……長い夢だった。
散らかった自室の真ん中にあるベッドで、オレは目を覚ました。まだ肌寒い春先だっていうのに、ぐっしょりと汗を掻いていた。
「……なんなんだ、あれ……」
全力疾走した直後の様に鼓動が早くなっていた。喉がカラカラに渇いていた。声も、掠れていた。
長い夢だった。そして、とてもリアルな夢だった。重い体を起こすと、オレは恐る恐る、左の掌を見た。
……あった。
羽根の形をした、火傷の痕のような痣。それは夢で、『天使』とやらが言った通りだった。
『ハローハロー。どーも初めましてっ』
ふざけた夢だった。
男だか女だか分からない顔と声のヤツが、手をひらひらさせながら声を掛けてきた。そこは上も下も右も左も全部真っ白な空間で、オレは明らかにふわふわと浮かんいた。
「……何だよ、お前」
疑いの眼差しを向けると、そいつはやおら手帳のようなものを広げて読み上げた。
『高橋啓介二十一歳、O型、住所は群馬県高崎市M町2の1。愛車はFD3S、私立大学生、やや左曲がりのMAX十八センチ好きな体位はバック、右利き、お風呂に入るとまず頭を洗う、性格悪し……』
「おいっ、なんなんだよお前っ!」
人のプライバシーをなんでそんなに知ってるんだよ。しかもやや左曲がりから後の部分。
『ああ、申し遅れました。ワタクシ、俗に言う天使っていうヤツです、はい』
天使と名乗ったそいつは、ぺこりと頭を下げた。
「……天使? あの、天使と悪魔の、天使?」
『はい、天使です。まぁ下っ端なんですけどね。天使ですから、あなたのことは何でも知ってますよ? 高橋啓介』
フルネーム呼び捨てとかムカつく野郎だ。いや野郎なのかコイツは?
ニコニコ笑顔のそいつは、手帳のようなものをパタンと閉じた。
……怪しい。怪しすぎる。マジ怪しい。つか天使だから何でも知ってるとか。
「お前、さ。ホントに天使なわけ?」
『はぁい。なんなら免許見せましょうか?』
「天使に免許がいんのかよ!」
『最近は資格社会ですからねー』
「……資格云々よかさ、背中に羽根がねえじゃん。天使って言ったら羽根だろ、フツー」
『あれは宗教画だけですぅ』
「羽根ねぇのかよ。んじゃあ飛べねえんじゃねえの?」
『飛ぶ必要なんてありませんから、生えてないんです。はいこれワタクシの免許証』
「何だそりゃ……」
天使はパスケースのようなものを取り出してオレに見せてくれた。
「なぁ、オレさぁ、コレとよーく似たもの持ってんぞ。アニキもオヤジもお袋も!」
見せてくれたのは顔写真入りの、どう見たってコレ運転免許証じゃねえのって代物だった。なんでカードサイズ。なんで証明写真の背景青いんだよ。

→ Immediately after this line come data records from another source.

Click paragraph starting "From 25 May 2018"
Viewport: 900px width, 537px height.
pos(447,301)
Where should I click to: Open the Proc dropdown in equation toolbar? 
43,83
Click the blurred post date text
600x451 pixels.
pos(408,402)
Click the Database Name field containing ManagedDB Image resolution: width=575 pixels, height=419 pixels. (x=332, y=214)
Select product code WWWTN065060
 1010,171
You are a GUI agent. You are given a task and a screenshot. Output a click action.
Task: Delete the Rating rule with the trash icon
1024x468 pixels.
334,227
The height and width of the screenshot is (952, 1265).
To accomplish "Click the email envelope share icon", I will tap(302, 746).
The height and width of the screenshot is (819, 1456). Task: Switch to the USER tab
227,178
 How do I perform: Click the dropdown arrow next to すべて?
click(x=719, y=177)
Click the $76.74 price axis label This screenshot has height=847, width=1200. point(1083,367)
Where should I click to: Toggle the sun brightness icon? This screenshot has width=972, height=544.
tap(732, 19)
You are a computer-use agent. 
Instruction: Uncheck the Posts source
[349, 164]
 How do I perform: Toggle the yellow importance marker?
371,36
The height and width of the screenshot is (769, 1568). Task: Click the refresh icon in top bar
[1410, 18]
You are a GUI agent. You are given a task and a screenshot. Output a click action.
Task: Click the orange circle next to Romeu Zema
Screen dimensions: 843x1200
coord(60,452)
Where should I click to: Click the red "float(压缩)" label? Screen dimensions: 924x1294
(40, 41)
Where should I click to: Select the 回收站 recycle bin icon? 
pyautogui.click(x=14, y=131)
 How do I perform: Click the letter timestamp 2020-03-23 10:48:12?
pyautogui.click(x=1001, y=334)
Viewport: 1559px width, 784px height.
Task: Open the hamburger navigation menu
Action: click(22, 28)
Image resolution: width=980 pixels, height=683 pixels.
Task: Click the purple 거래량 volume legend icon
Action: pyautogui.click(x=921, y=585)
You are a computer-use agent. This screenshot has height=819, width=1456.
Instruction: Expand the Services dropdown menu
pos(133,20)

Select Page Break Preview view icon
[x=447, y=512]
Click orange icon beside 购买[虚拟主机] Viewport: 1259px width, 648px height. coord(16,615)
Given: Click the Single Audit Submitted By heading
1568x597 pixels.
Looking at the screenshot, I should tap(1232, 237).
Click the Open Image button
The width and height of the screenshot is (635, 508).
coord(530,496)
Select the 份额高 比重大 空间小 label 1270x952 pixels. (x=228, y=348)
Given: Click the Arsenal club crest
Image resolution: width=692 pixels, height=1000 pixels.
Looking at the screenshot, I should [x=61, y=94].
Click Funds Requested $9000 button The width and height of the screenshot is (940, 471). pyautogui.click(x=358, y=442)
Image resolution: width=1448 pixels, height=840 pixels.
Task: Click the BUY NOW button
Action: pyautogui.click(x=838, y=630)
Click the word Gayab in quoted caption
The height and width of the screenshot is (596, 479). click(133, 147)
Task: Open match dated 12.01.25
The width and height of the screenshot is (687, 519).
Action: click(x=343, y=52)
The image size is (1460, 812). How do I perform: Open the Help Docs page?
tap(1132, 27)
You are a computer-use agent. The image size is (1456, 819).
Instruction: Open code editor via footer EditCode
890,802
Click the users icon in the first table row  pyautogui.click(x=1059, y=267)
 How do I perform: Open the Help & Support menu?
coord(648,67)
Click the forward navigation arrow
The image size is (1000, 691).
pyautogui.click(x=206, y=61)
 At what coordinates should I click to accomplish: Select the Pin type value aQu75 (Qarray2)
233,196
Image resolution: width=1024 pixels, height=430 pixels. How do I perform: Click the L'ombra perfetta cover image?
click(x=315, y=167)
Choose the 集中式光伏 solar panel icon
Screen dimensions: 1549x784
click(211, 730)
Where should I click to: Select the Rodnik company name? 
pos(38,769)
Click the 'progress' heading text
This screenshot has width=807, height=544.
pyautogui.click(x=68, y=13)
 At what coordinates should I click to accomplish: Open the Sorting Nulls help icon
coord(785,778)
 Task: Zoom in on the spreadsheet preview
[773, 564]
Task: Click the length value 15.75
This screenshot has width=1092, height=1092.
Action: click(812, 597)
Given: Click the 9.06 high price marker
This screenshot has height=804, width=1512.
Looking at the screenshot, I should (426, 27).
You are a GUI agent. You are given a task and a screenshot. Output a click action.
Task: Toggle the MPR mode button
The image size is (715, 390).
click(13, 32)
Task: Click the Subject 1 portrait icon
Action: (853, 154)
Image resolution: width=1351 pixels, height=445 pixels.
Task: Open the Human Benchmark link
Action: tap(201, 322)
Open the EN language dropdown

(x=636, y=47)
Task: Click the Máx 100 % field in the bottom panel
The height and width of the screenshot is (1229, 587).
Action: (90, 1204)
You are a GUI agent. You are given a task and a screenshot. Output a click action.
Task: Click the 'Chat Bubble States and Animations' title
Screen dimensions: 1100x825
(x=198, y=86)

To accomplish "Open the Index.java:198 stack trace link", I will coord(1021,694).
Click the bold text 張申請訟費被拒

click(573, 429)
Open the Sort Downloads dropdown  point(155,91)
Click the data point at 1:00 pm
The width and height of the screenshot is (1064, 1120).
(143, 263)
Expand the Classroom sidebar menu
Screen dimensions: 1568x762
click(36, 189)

「しかもゴールドかよ。ってか免許証日本語かよ……で、お前オレのこと何でも知ってるって?」
天使に免許を返すと、怪訝な顔で疑い再開。
『はい、知ってますよ。ええと……』
天使とやらは、再び手帳を広げた。
『そうですねえ。あなたが大学入試の時に国語でカンニングしたとかー……確か『秩序』って漢字がわかんなかったんですねぇ。えっと、毎日お兄さんのパソコンでエロ動画を見てるとかー。……あ、こないだエロい動画見ててパソコン固まって慌てましたよねー。あとは先週の日曜日にお母さんの財布から一万円札抜いたとかー。去年の十一月にお父さんのベンツを擦った真犯人だとかー。こないだ従妹の緒美ちゃんを車に乗せた時に緒美ちゃんが寝てる隙に太腿をこっそり触ったとか、なぁんでも、知ってますよ?』
「……て……てめぇ……!」
なんだ。
なんだってんだ、コイツ。
何でオレが隠してること全部……アニキのパソコンでエロ動画はまだしも(いやホントのことなんだけど)、カンニングとかお袋の財布から一万抜いたとかオヤジのベンツ擦ったとか緒美の太もも触ったとか……どれもこれも誰も見てなかったはずなのに、どうしてコイツが知ってるんだ!
『ってわけでぇ。信用してくださいます?』
また、パタンと手帳を閉じ、そいつは首を傾げた。
「……そ……それだけじゃ信用できねえよっ」
内心、心臓バックバクだった。けど、強がってみた。そんなんでいちいち信じていたらオレは間違いなく騙されちまう、と自分に言い聞かせて。
『あらあらあら。疑り深い人ですねぇ……高橋啓介』
天使はわざとらしい位、困った顔をした。
『うーん、そうですねぇ。信じていただけませんか……ワタクシが天使だってこと』
「ああ、信用できねえなっ! つけてるだけで金持ちになれるとかいうブレスレットの広告並みに信用できねえよっ!」
『じゃあ、なんならワタクシが天使だってのが本当だって証明しましょうか』
「そ・そんなのできんのかよ……」
へん、と天使を睨みつけてやった。天使はフフン、なんてふざけた笑顔でまた手帳を捲る。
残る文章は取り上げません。